• WHAT IS EXPECTED:
Write out again only the data lines below, from the line with "Given: Click the blue OP badge" up to and including the line with "point(88,296)", swapping "badge" for "label" and changing nothing else. Leave the pictures out.
__________________________________________________
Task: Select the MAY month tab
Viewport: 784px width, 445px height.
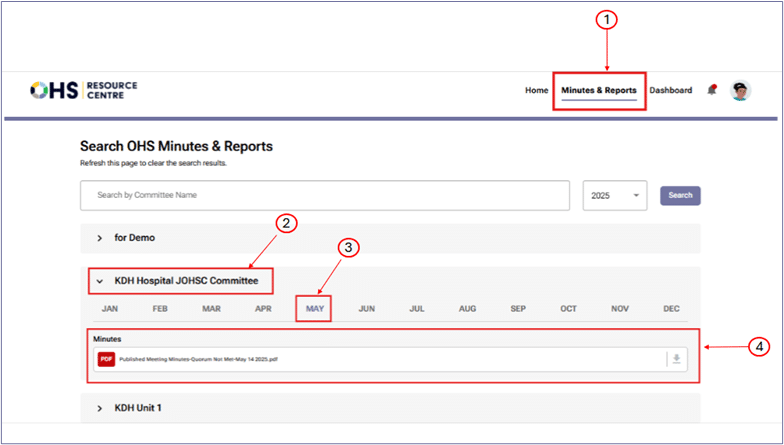Action: pos(315,309)
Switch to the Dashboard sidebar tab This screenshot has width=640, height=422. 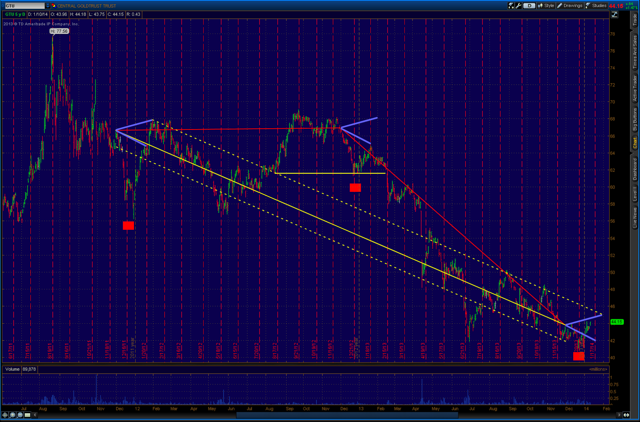[635, 169]
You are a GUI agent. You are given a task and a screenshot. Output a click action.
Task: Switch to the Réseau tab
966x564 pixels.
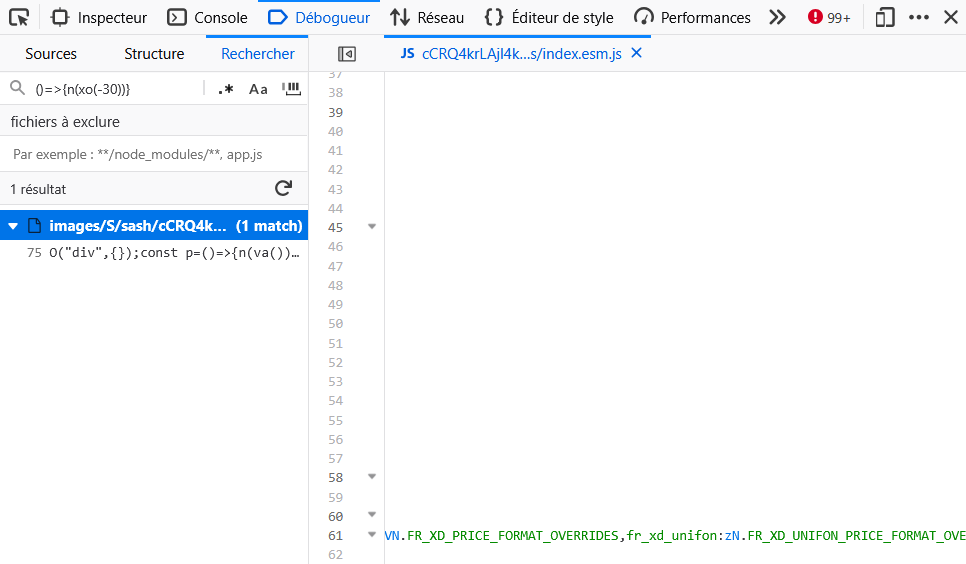(x=427, y=17)
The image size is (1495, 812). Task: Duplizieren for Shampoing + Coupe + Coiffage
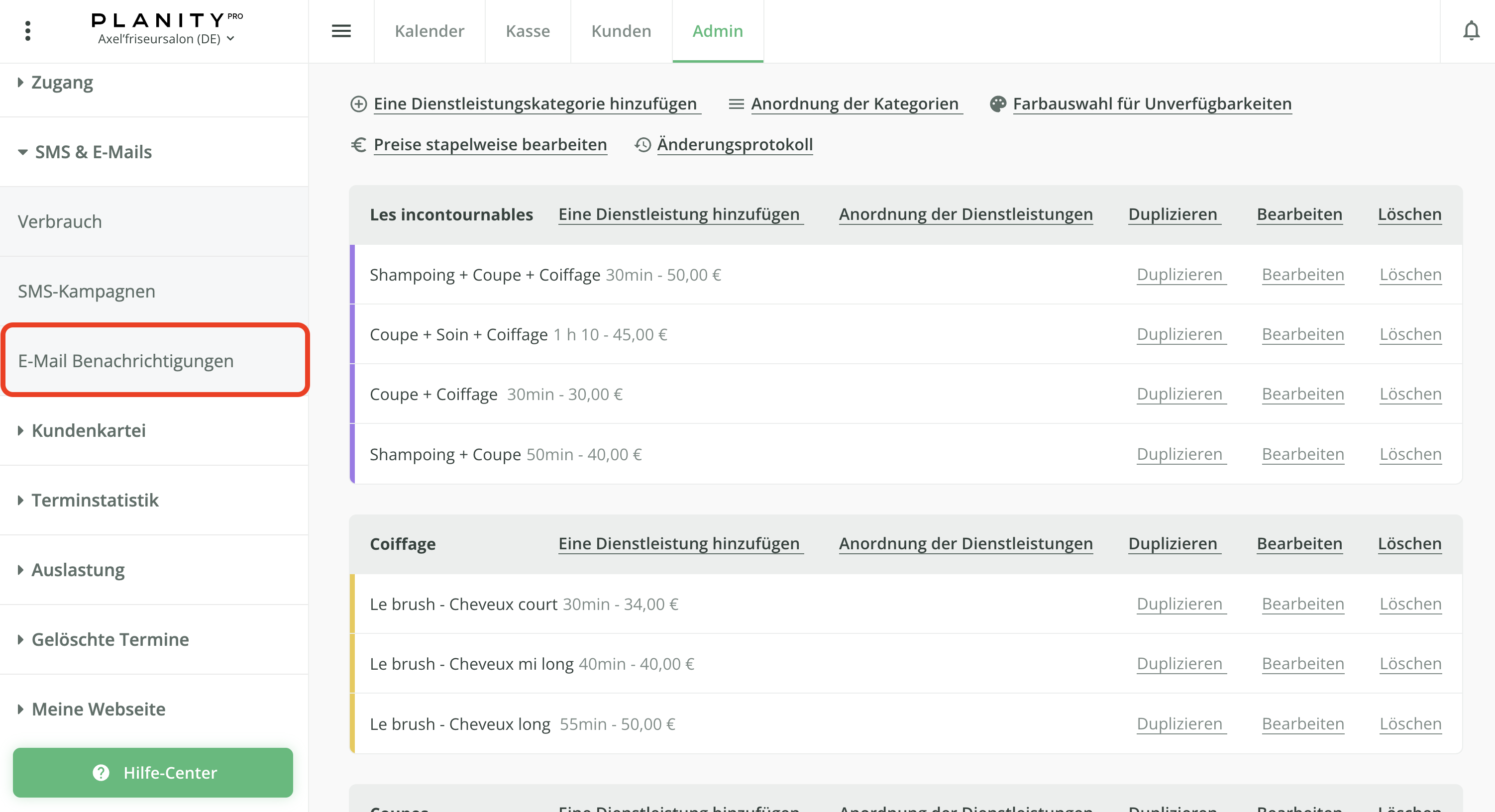[1180, 274]
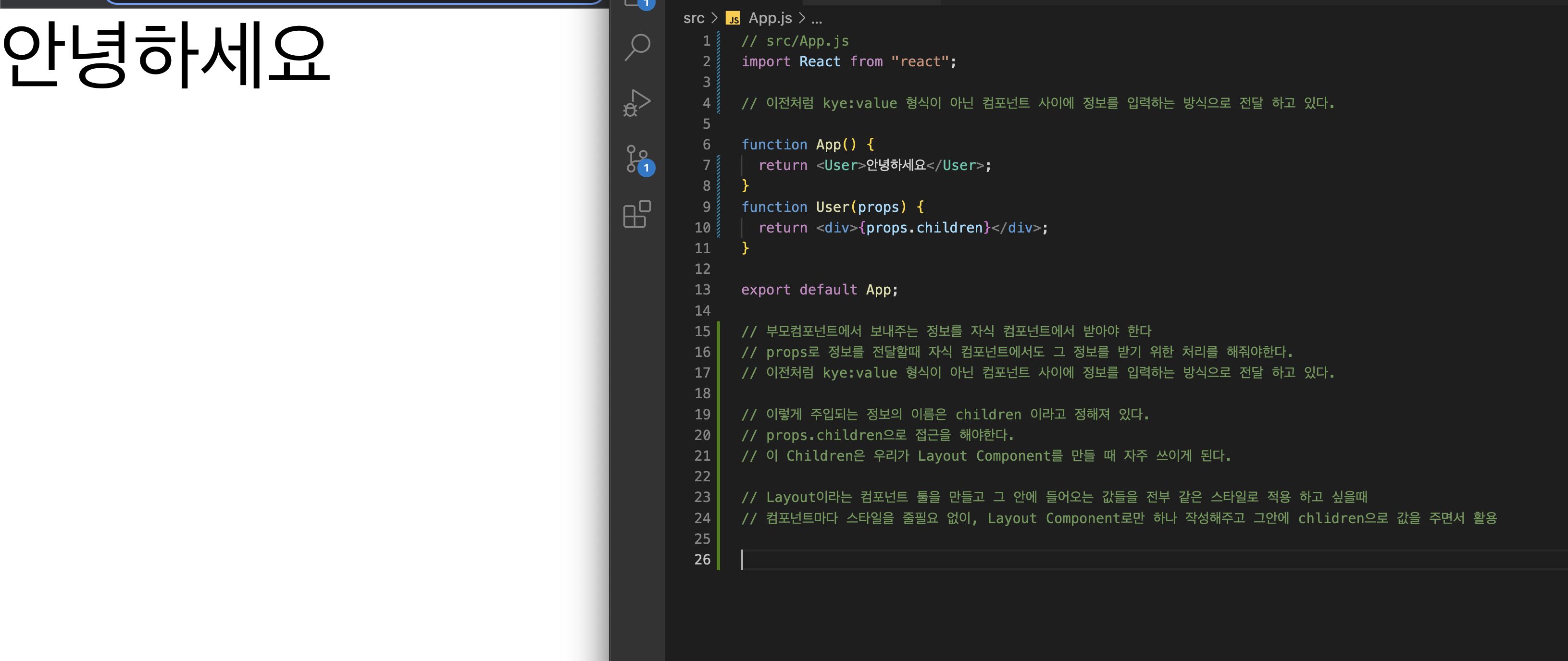Click the "function User(props)" declaration
The width and height of the screenshot is (1568, 661).
pos(823,208)
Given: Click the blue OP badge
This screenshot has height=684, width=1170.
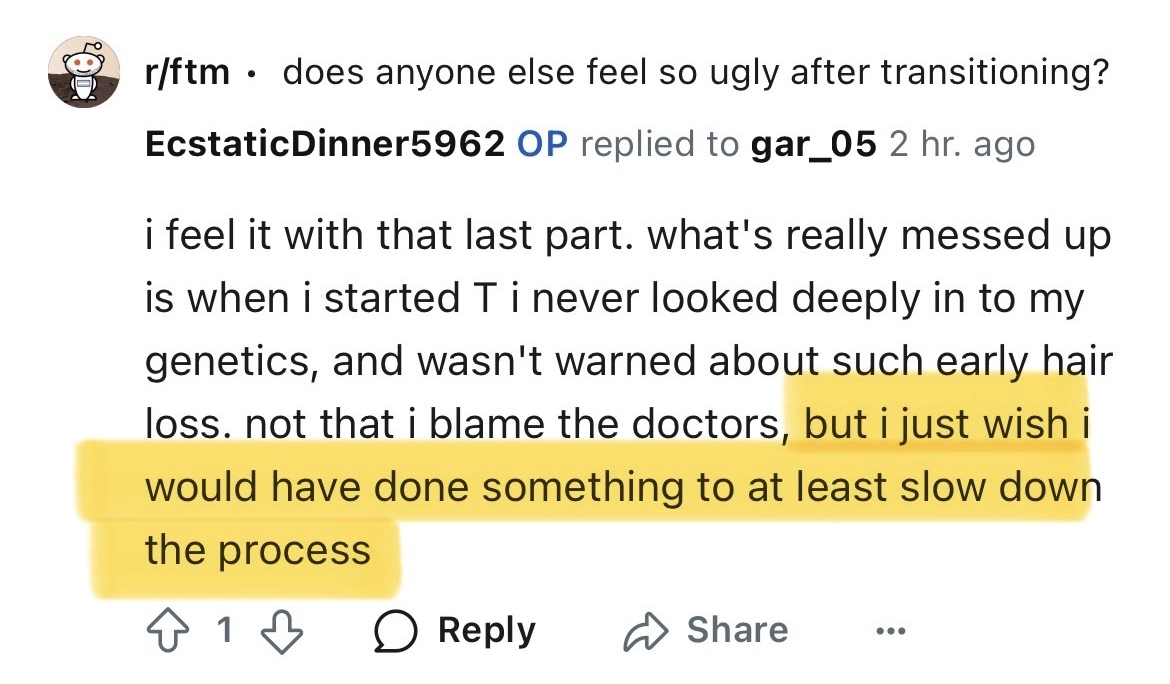Looking at the screenshot, I should (x=542, y=144).
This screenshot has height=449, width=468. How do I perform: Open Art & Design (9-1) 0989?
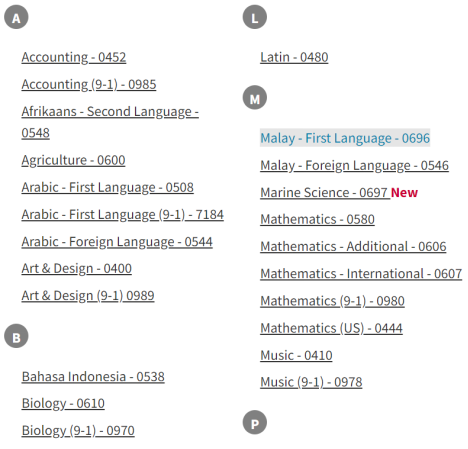point(88,296)
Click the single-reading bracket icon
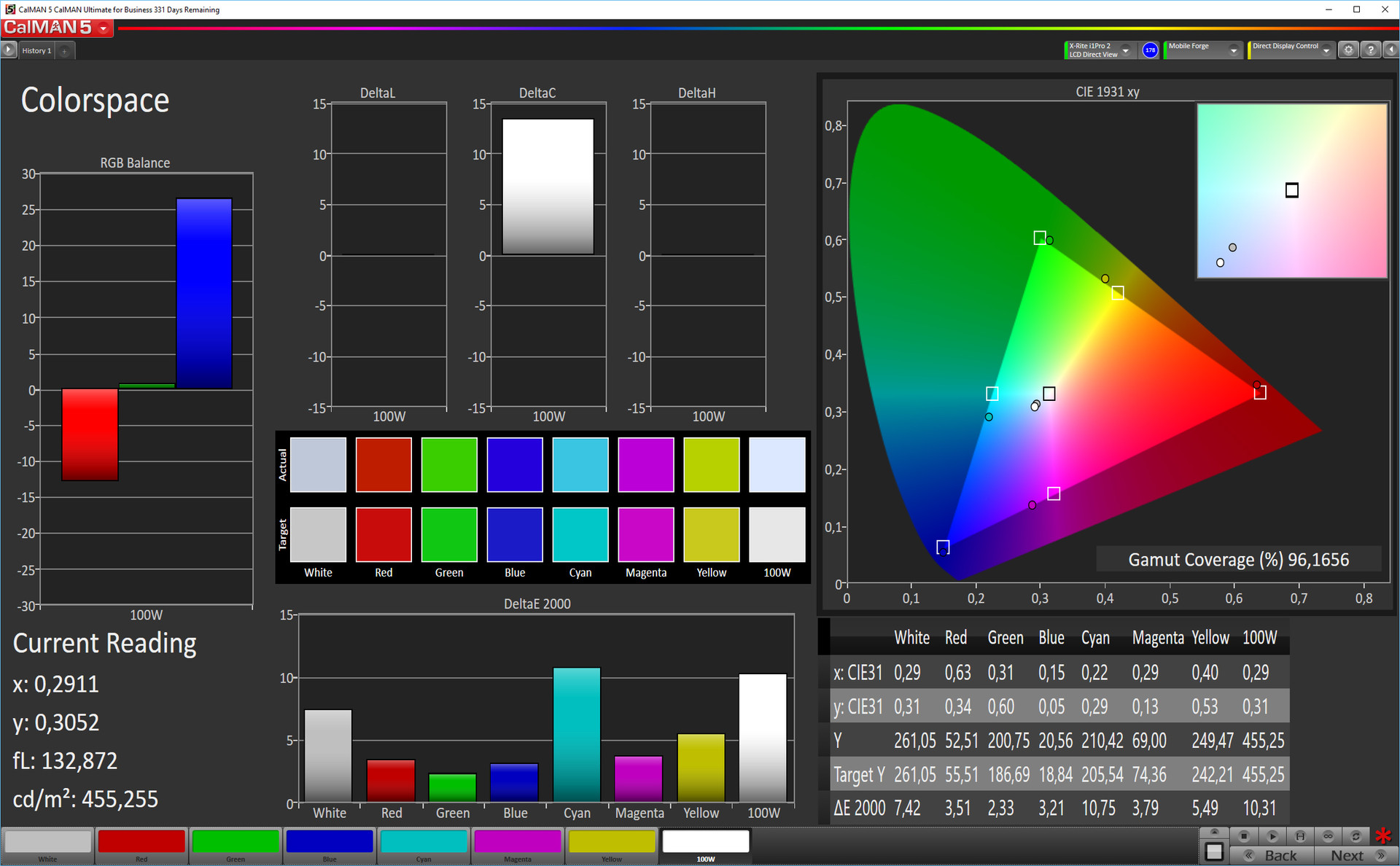Screen dimensions: 1400x866 [1300, 836]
__________________________________________________
• SOLUTION:
Given: Click the blue OP label
This screenshot has height=684, width=1170.
Looking at the screenshot, I should (x=542, y=144).
This screenshot has height=449, width=468. How do I perform: Open Art & Design (9-1) 0989?
point(88,296)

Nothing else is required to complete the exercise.